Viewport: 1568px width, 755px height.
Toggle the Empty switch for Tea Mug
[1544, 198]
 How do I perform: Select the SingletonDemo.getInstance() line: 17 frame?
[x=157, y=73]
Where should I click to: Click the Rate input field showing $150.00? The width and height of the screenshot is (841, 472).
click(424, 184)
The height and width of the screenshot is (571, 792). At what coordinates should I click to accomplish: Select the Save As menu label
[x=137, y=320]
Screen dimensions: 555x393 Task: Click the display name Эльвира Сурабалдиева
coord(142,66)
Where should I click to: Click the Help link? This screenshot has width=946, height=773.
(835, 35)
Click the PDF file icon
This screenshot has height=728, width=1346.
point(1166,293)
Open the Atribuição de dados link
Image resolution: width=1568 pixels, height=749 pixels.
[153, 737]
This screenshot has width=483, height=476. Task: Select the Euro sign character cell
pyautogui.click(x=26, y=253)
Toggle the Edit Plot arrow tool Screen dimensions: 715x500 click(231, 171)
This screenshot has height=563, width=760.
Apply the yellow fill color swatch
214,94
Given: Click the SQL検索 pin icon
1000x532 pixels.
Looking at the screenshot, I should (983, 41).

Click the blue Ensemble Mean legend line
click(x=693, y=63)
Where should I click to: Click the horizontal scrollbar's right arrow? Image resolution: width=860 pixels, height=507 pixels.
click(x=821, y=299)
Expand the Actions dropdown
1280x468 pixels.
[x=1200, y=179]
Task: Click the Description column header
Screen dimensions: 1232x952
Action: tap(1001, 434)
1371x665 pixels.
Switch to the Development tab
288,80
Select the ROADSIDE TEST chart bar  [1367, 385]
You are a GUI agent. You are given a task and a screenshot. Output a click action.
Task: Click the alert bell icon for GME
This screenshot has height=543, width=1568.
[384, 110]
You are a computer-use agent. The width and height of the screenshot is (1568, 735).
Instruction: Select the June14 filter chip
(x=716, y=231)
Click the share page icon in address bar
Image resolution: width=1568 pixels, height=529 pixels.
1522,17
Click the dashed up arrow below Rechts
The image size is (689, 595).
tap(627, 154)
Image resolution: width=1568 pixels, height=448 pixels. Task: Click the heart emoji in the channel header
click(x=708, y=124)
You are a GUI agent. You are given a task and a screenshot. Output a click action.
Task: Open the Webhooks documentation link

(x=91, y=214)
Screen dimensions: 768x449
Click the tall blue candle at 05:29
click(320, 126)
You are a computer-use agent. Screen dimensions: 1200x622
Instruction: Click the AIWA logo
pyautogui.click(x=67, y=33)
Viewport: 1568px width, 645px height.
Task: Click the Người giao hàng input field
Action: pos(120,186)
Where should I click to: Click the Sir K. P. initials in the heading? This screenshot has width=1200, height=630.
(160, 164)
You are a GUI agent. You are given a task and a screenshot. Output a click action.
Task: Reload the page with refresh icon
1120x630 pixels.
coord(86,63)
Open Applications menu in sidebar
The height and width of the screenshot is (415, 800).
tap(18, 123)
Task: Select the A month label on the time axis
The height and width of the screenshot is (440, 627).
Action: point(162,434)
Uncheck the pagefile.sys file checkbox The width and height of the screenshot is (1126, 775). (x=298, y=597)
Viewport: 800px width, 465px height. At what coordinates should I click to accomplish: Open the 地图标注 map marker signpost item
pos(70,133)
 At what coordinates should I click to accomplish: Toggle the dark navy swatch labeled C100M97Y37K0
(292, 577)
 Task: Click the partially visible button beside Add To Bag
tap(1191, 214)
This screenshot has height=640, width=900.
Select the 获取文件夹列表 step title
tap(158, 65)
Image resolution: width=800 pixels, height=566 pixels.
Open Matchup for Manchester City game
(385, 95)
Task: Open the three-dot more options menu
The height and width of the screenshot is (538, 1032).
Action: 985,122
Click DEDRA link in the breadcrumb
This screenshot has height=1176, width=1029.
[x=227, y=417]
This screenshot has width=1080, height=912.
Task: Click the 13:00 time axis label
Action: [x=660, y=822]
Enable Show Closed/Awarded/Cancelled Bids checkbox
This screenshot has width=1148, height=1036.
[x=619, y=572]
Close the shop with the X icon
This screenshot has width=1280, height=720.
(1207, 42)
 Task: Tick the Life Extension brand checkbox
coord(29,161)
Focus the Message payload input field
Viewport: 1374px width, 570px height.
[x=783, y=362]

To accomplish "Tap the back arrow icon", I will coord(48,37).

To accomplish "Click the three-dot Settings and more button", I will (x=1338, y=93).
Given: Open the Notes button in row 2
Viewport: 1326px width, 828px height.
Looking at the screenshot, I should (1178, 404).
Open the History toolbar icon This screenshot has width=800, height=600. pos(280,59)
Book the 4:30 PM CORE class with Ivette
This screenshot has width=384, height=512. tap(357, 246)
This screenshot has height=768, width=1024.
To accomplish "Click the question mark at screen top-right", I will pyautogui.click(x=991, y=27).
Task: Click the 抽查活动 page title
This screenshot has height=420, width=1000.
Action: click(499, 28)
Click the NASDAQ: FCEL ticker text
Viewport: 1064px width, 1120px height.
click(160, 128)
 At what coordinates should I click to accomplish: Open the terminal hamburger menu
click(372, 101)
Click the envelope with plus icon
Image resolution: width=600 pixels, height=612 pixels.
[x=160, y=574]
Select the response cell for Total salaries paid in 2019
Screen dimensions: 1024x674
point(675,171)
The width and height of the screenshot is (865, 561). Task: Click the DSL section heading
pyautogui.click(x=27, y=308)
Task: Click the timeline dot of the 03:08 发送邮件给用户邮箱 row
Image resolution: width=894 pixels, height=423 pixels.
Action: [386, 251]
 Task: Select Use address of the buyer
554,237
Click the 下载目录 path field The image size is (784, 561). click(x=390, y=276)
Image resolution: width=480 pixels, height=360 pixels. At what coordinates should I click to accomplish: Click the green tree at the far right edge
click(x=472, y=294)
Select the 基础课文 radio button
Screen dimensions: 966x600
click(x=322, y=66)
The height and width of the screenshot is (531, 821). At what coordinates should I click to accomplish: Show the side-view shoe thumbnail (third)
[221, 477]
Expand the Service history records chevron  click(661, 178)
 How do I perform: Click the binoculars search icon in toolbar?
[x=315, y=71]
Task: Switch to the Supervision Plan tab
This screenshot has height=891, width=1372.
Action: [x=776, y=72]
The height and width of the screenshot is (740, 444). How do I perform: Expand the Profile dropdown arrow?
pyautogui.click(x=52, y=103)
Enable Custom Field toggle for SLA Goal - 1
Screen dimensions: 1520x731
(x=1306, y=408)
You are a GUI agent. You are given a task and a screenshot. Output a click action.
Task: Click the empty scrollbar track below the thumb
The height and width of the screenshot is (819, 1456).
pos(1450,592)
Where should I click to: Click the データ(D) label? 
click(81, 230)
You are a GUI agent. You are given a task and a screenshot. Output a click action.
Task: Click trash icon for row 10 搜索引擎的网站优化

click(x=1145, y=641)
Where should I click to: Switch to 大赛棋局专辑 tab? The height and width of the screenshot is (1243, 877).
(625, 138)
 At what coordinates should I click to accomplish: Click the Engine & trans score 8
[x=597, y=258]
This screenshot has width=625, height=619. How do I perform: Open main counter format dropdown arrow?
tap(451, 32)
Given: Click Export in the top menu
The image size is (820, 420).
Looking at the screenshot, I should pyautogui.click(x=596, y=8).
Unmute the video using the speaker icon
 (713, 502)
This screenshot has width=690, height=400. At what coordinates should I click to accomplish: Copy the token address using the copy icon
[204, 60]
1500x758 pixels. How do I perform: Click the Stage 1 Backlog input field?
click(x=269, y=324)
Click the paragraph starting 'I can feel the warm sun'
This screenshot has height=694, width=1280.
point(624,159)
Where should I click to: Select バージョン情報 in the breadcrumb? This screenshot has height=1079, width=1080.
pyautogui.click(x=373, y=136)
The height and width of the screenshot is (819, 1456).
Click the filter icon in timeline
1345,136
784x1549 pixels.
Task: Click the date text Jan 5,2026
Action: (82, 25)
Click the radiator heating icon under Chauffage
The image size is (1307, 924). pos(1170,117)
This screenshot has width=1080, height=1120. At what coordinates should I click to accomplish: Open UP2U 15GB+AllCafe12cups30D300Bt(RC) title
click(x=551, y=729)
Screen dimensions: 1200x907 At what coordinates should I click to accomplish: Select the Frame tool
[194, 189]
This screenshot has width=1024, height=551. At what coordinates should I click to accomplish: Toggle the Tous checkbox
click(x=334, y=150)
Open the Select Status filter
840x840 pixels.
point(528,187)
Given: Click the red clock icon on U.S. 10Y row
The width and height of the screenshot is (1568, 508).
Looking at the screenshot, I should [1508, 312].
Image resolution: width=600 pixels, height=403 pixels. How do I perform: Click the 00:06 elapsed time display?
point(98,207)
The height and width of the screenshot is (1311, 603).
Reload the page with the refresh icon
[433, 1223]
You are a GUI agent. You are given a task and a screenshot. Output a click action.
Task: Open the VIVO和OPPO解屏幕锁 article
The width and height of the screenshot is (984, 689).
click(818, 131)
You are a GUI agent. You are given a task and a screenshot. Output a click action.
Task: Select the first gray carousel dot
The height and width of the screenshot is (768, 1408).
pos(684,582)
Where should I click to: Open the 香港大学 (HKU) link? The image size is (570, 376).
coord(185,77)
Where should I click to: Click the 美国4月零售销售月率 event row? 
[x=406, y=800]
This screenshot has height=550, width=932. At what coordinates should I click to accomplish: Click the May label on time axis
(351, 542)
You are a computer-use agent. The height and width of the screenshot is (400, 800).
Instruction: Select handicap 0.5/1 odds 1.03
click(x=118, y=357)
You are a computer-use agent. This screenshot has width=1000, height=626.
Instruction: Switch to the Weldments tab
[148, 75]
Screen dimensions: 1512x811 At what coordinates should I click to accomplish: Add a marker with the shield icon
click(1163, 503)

• Problem statement: The expected result is a copy of each line in the records where "three" appears.

• Task response:
Task: Open the three-dot more options menu
To accomplish "Click the three-dot Settings and more button", I will (x=1338, y=93).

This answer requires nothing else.